It's always amazing to me when someone dies, how an entire family's world comes to a dead halt, nothing else matters in that moment, yet all around them, the rest of the world just keeps spinning on and on, people go about their lives, like it's any other day.
At times, it makes me want to scream for them to stop and realize something serious is happening. Other times, I wish I was like them, living like it's any other day, and my relative or friend is still doing fine.
Let's talk about the mini breakdown moments...there I am, going about my usual business, and the sadness comes out of nowhere and I skip a breath, my eyes well up with tears, I feel my lip quivering, and I'm thinking, "Not now, I'm out in public" or "I'm about to get up in front of people to speak." When I let it happen, it lasts just a few seconds and it's gone. Almost as quick as a sneeze you feel building up, then all at once you sneeze and it's over. When I hold it back, however, there's a sharp pain in the top of my head. Is this normal? Before I can wonder about that, it vanishes. I resume what I was doing but wonder how long before it will happen again.
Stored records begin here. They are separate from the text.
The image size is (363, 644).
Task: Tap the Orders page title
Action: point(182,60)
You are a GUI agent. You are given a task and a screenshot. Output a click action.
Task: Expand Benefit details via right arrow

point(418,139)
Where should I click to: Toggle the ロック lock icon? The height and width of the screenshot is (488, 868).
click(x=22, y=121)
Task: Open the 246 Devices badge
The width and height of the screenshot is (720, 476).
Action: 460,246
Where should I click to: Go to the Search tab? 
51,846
I don't think I'm alone in this. I believe this happens to others when dealing with grieving, divorce, worry over a loved one, situations feel hopeless, etc. It's so weird in that moment. It's like my mind and body are working together but they didn't send me the memo. It's like I'm just along for the ride and my mind and my body will continue to react to the loss and I'll just keep being surprised by it.
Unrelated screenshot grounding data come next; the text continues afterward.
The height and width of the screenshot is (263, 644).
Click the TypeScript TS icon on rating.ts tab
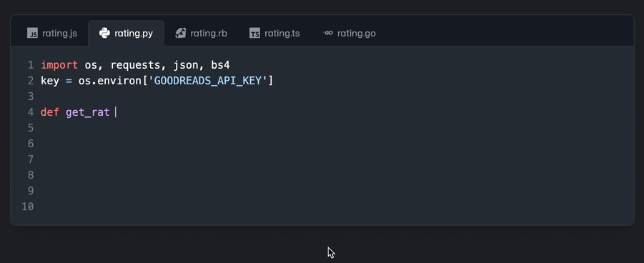(x=254, y=34)
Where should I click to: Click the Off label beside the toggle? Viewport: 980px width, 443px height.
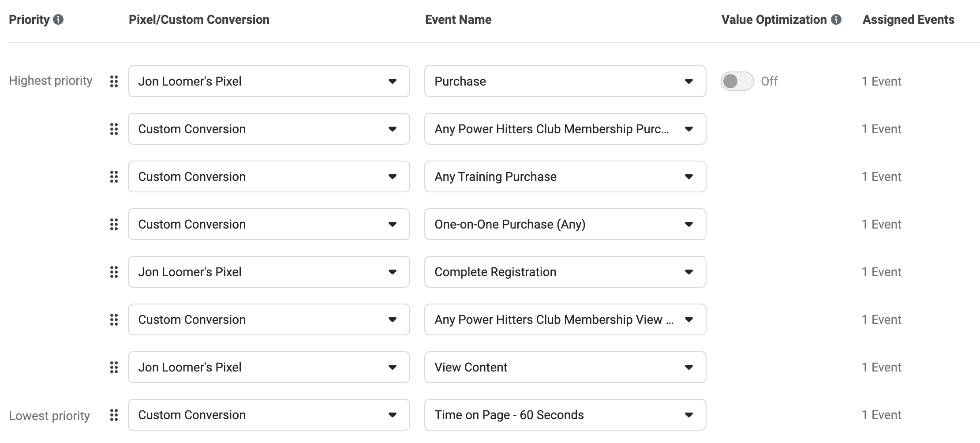pos(769,81)
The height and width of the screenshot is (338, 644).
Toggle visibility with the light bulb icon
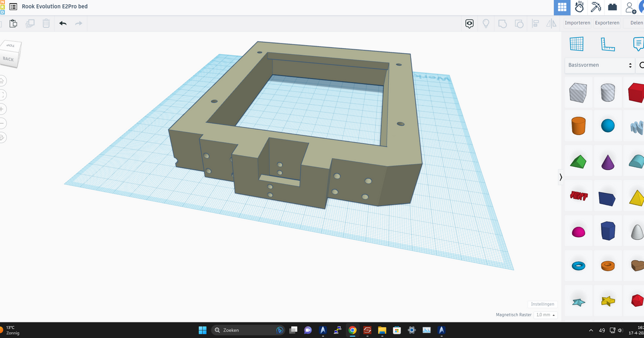486,23
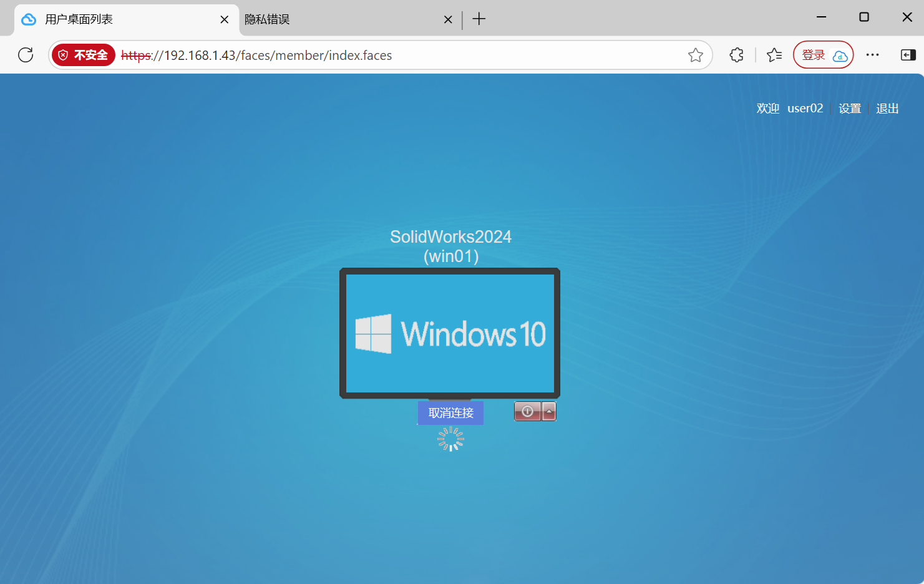Open the Windows 10 desktop thumbnail
924x584 pixels.
(450, 333)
I know from experience that when you lose a loved one it does get easier to get through the day as time goes on, but you don't forget the love, the memories, and the last words you shared. But you know what? Today is not that day! So here I am, thinking, grieving, trying to shut it down if only for a few brief moments so my head will stop hurting. Eventually, it will get better. And that's the hope I hold onto.